Ketika Peluh ‘Buruh’ Berluruh
Menjadi
pemberitaan menarik dan urgen di berbagai media, manakala berbicara mengenai
buruh dengan segala kompleksitas permasalahan. Salah satu problem yang
melingkupi kaum buruh sejak dahulu adalah menyangkut ‘kesejahteraan’ dengan
tolak ukur utama yakni jumlah upah. Kondisi semakin diperparah dengan
‘ketidak-berpihakan’ Pemerintah pada kaum buruh. Pemerintah yang diharapkan
menjadi ‘dewa penyelamat’ justru hanya menyampaikan isi retorika kosong tanpa
solusi, bahkan terkadang menjadi ‘minder’ pada pengusaha (pemilik modal).

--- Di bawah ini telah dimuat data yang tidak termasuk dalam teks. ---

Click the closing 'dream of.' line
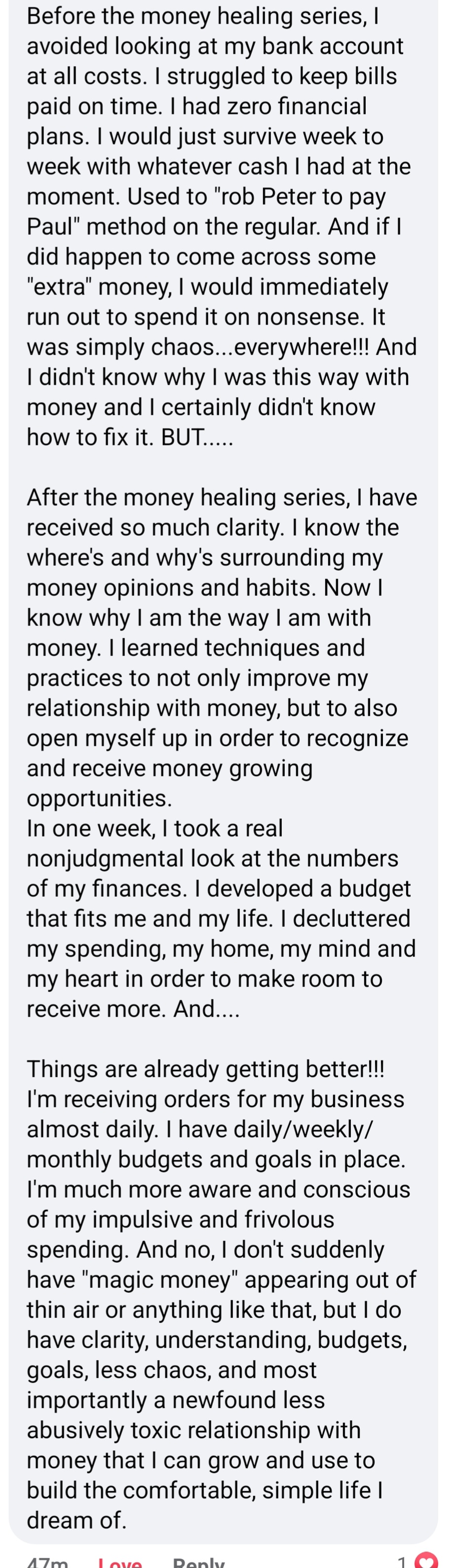Viewport: 456px width, 1568px height. [76, 1520]
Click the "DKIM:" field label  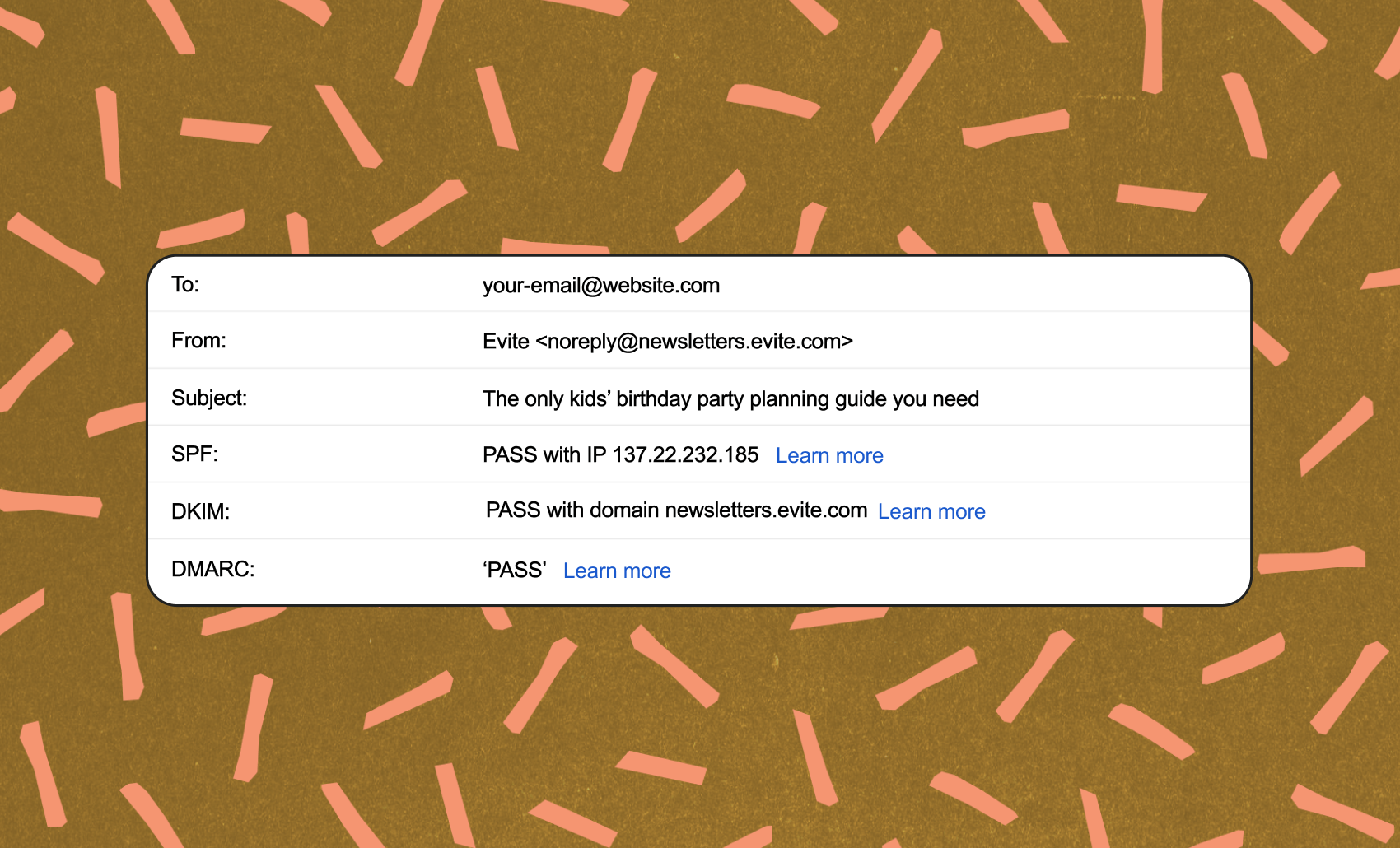tap(200, 511)
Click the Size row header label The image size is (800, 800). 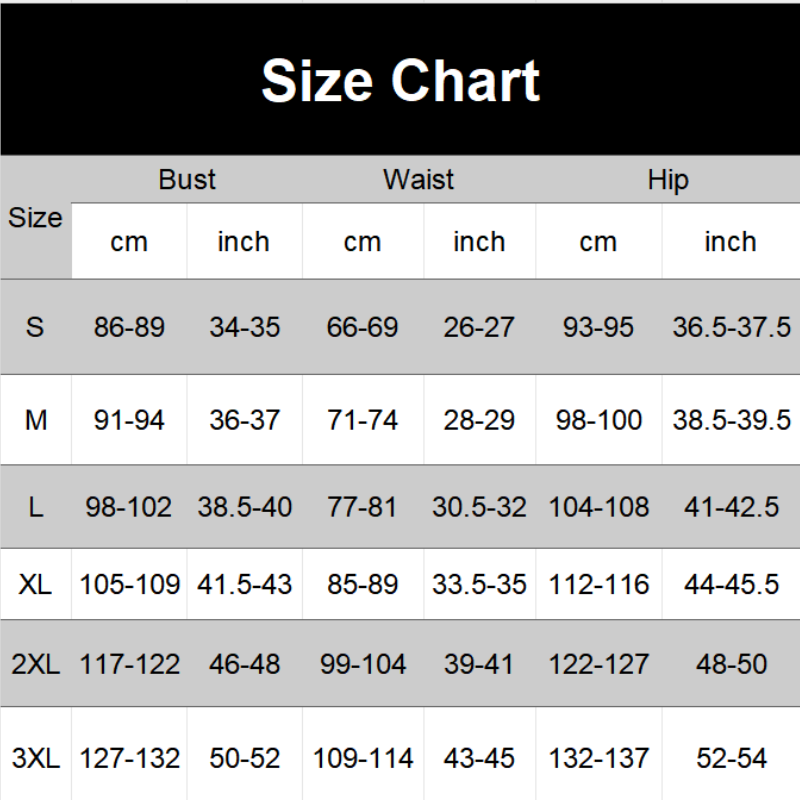pos(35,218)
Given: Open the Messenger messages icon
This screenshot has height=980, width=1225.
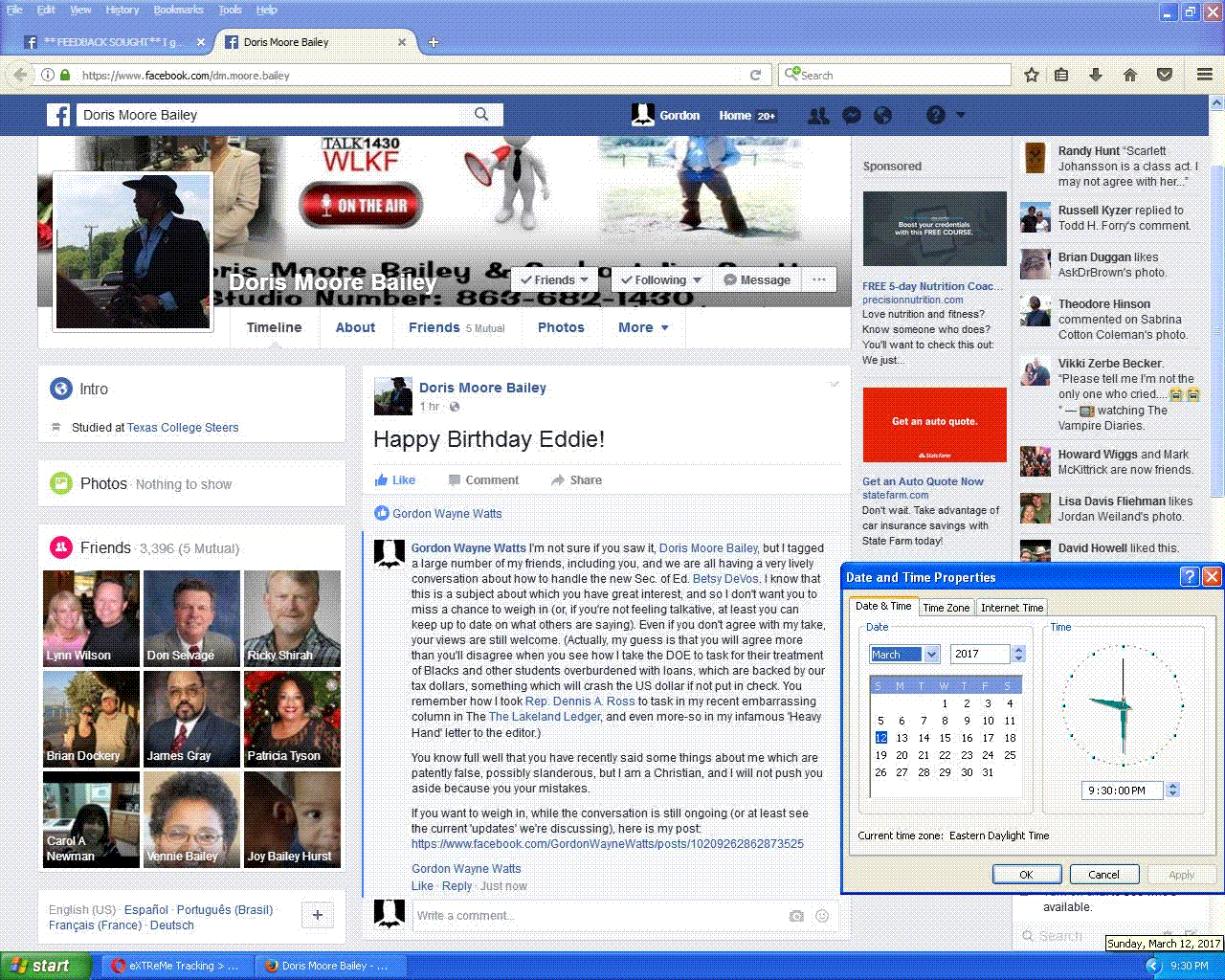Looking at the screenshot, I should pyautogui.click(x=851, y=116).
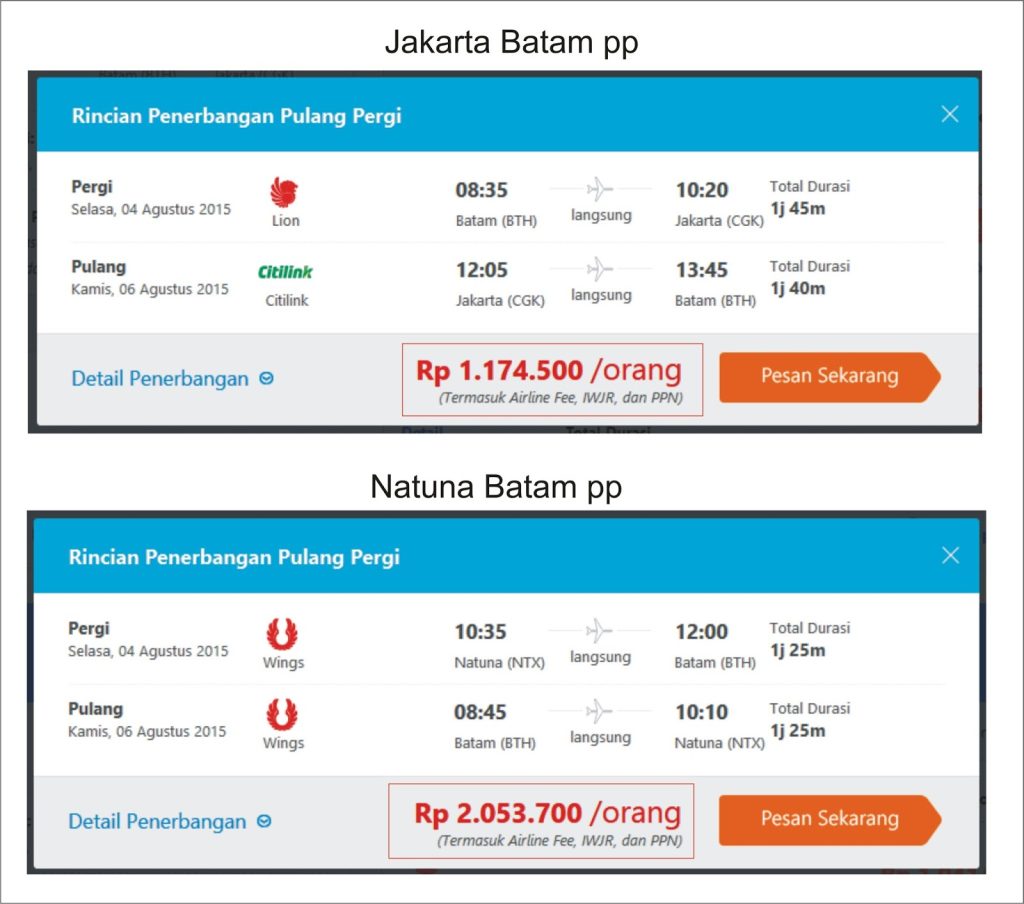Click airplane icon on Batam–Jakarta departure flight

click(599, 188)
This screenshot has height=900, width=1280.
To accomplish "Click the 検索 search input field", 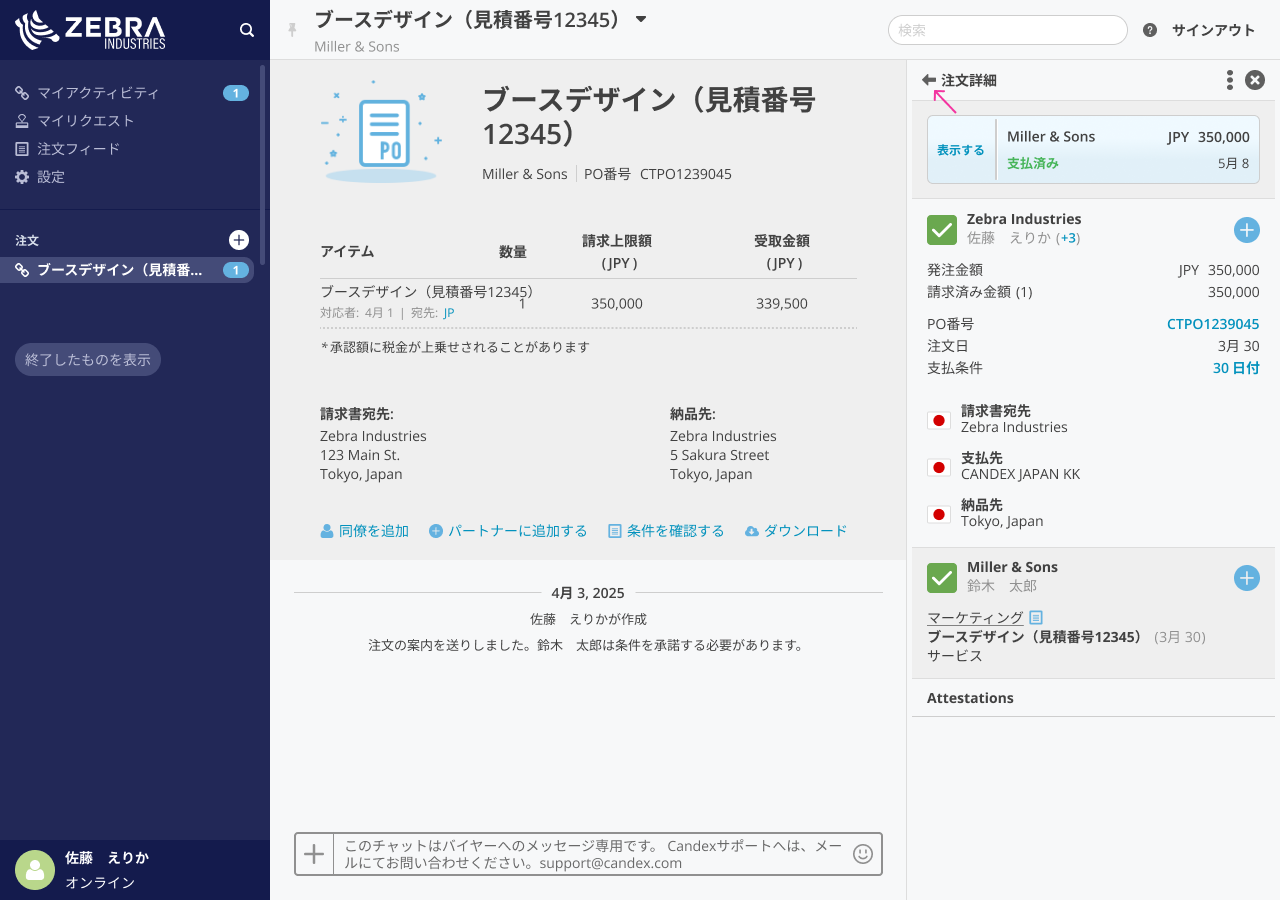I will tap(1007, 30).

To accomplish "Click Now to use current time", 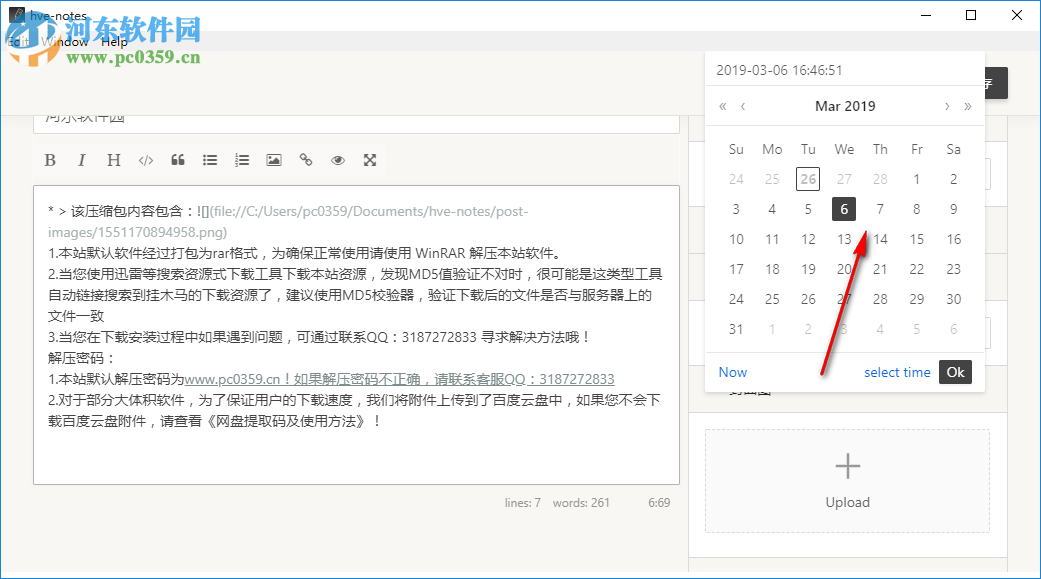I will pyautogui.click(x=732, y=371).
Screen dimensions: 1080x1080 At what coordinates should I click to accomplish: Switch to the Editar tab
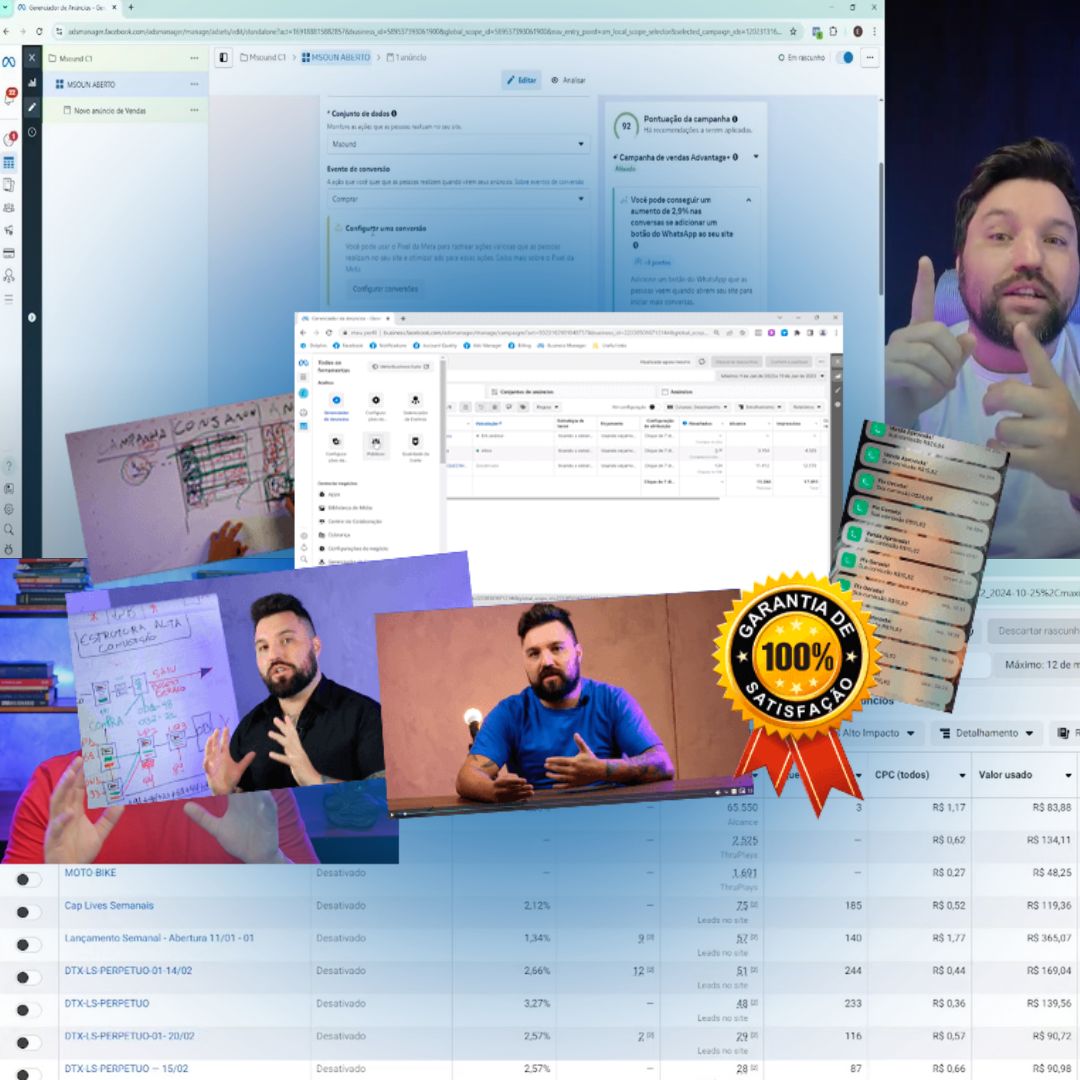tap(521, 80)
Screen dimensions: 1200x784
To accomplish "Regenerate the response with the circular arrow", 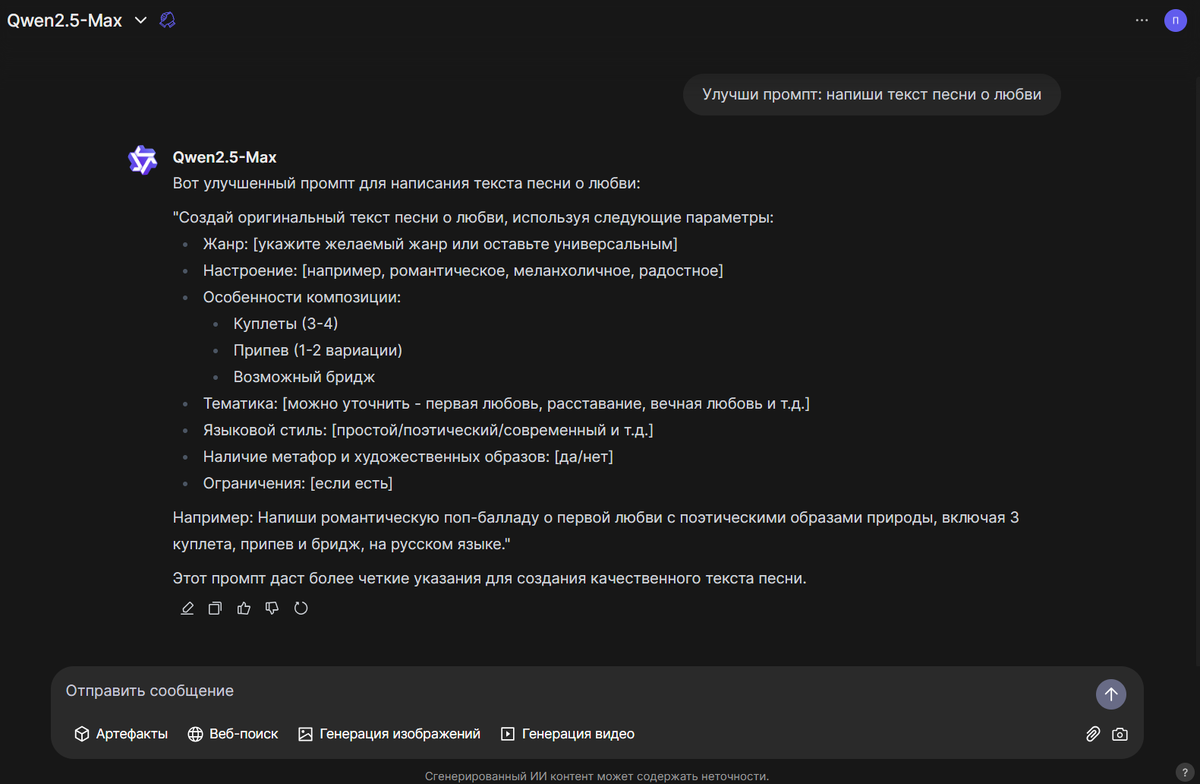I will click(301, 608).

Akibatnya, buruh dijadikan komoditas politik untuk kepentingan tertentu. Sedih
memang, tapi itulah fakta yang tak bisa ditampik.
Ironisnya,
di satu sisi buruh selalu dimarginalkan, tetapi disisi lain buruhlah yang
memiliki kontribusi untuk menopang perekonomian negara ini. Peran buruh bagi
sebuah negara, selain sebagai penggerak ekonomi, tapi juga sebagai pelaku utama
pembangun peradaban manusia. Karena jumlahnya yang besar, maka gerakan buruh
juga menjadi salah satu kekuatan utama dalam menentukan potret hidup masyarakat
Indonesia secara keseluruhan. Buruh lah yang menggerakkan sektor ekonomi ‘bawah
tanah’ yang notabene memiliki kontribusi besar dalam perekonomian kita, dan
menjadi penyeimbang bahkan penyelemat neraca pertumbuhan ekonomi negara
sehingga menampakkan hasil yang membanggakan.
Benarlah
bahwa isu perburuhan sampai saat ini selalu menjadi salah satu isu sexi yang
sering kali dijadikan alat tawar-menawar politik maupun obyek pencitraan. Buruh
menjadi komoditas jualan parpol, yang di satu sisi penopang dan menjadi tulang
punggung perekonomian nasional, tetapi di sisi lain dipandang sebelah mata,
dianggap pekerja rendahan, dan itu terlihat dari kehidupan kaum buruh yang tak
kunjung membaik. Desakan dari serikat pekerja maupun perundingan antara
pengusaha, pemerintah dan buruh hampir selalu berujung pada kegagalan. Outsourcing, Pemutusan Hubungan Kerja
(PHK), besaran Upah Minimum Regional (UMR), upah yang tak kunjung dibayar,
hingga kemiskinan yang menghiasi hidup kaum buruh menjadi permasalahan akut
yang sulit menemui jalan keluar. Belum lagi, di masa pandemi karena Covid-19
ini, kehidupan para buruh menjadi tidak tentu dan sangat memprihatinkan.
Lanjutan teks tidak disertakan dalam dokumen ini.